Advertisement

Bibby Is Kings’ Iceman Cometh

Share
WASHINGTON POST

They needed an ingredient that would cut the spice, essentially a flavor reduction. The Sacramento Kings had all the shooters, dunkers and fancy passers a team could ever want. What they needed was a pragmatist, a driver who knew when to cover the break, a playmaker whose game was based in nuance.

So they swapped the glittering Jason Williams for the vanilla Mike Bibby and the Kings have been transformed. For the first time, they have playoff substance to go with their considerable style. Last postseason they were swept by the Lakers; this year they have a 2-1 lead even without All-Star Peja Stojakovic and it’s mostly because of Bibby.

“He makes huge difference in our team; it’s so obvious,” King Coach Rick Adelman said Saturday.

Advertisement

King forward Chucky Brown, who has seen it all playing for 12 NBA teams in 13 seasons, would watch Sacramento (a team he joined only in February) and be wowed like the rest of us.

“Jason was a good player and a popular player for the Kings,” Brown said, “but Sacramento was so freewheeling and dealing. They’d throw a behind-the-back pass with three seconds left when a simple chest pass would have been the smarter move. It’s still there, just toned down.

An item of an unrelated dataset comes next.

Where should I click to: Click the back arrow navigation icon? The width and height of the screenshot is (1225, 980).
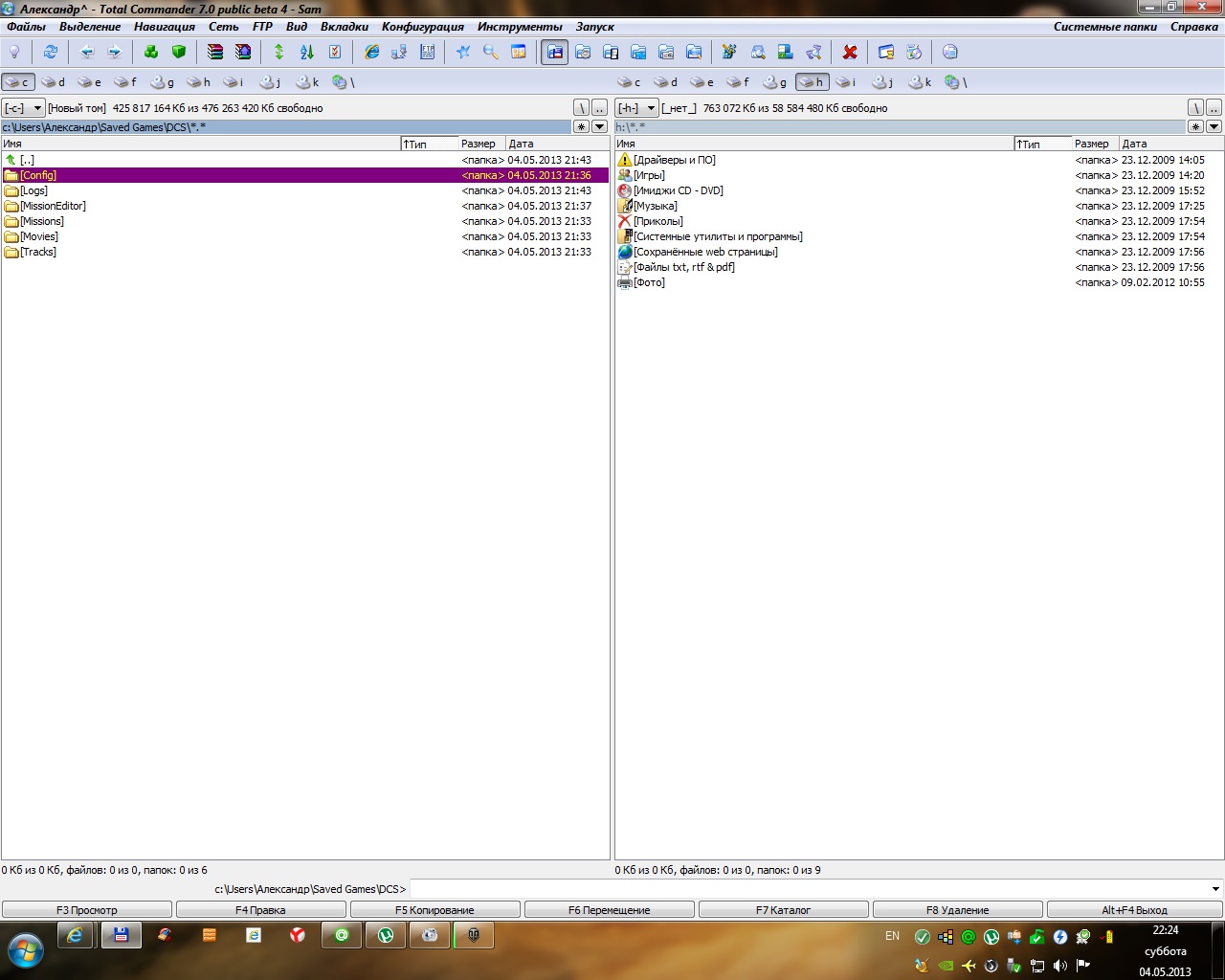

“Mike Bibby’s been a perfect fit here because he’s so cool under pressure. He never appears rattled, at home or on the road. I call him the ‘New Iceman’ because he’s that calm all the time.”

That calmness brings, more than anything, reliability. Williams could bring you out of your seat with his Maravich-like passes and pull-up jumpers, but reliable he never was. The Kings were never going to beat the Lakers and probably were never going deep in the playoffs with Williams as the lead guard because he couldn’t pull back, couldn’t do the mundane, colorless things a playmaker has to do in the postseason.

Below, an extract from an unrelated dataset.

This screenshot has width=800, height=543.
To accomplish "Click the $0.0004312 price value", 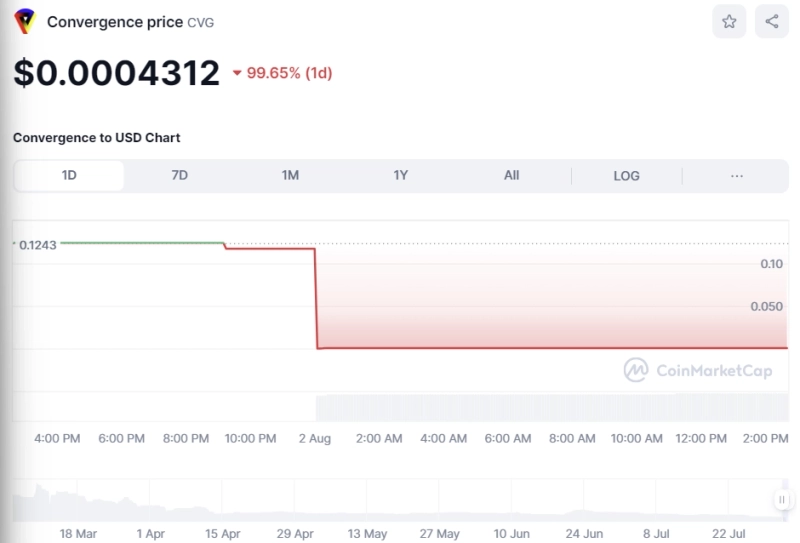I will tap(116, 72).
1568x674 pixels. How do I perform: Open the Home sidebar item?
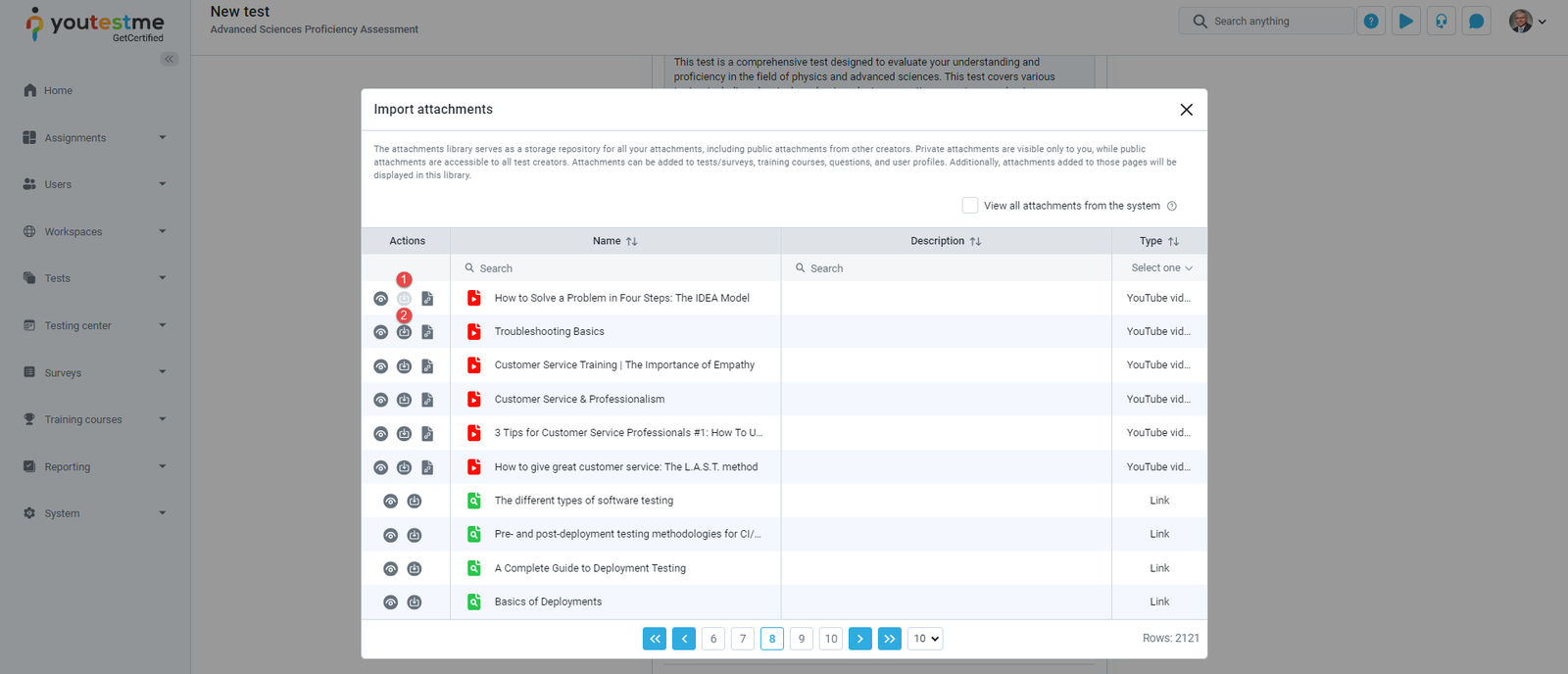[x=58, y=90]
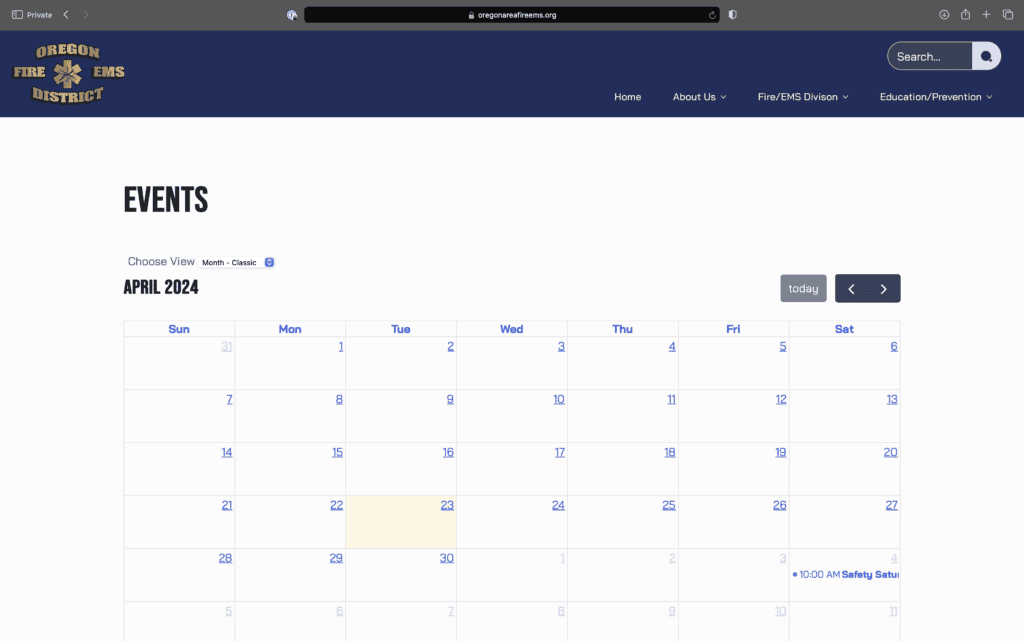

Bibby is the son of a former NBA point guard, USC Coach Henry Bibby, and plays like one. Getting Bibby was the perfect trade for the Kings from the moment General Manager Geoff Petrie announced it. (Sacramento beat the Wizards, among others, to the punch for Bibby.)

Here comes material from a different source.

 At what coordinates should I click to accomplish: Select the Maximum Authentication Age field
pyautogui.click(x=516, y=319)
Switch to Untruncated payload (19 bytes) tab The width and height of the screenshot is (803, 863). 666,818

The one thing Bibby had not done his first three years in the NBA--he was playing for the last-place Vancouver Grizzlies, remember--was play in the playoffs. “He is being exposed to the playoffs for the first time,” Adelman said. “And he’s getting better every game.”

Advertisement

Bibby’s emotional makeup and his ability to get a veteran team to trust that he knows when to push and when to pull back is what has Sacramento and the Kings as excited as this 2-1 lead over the Lakers. If the Kings are going to dethrone the Lakers, the challengers will have to be steadier than they’ve ever been, smart, efficient and sometimes downright bland, which goes against their every instinct. The Kings have a lot of talented players, but this particular job falls to Bibby, which is why Webber says with plenty of justification, “Mike Bibby has been a godsend.”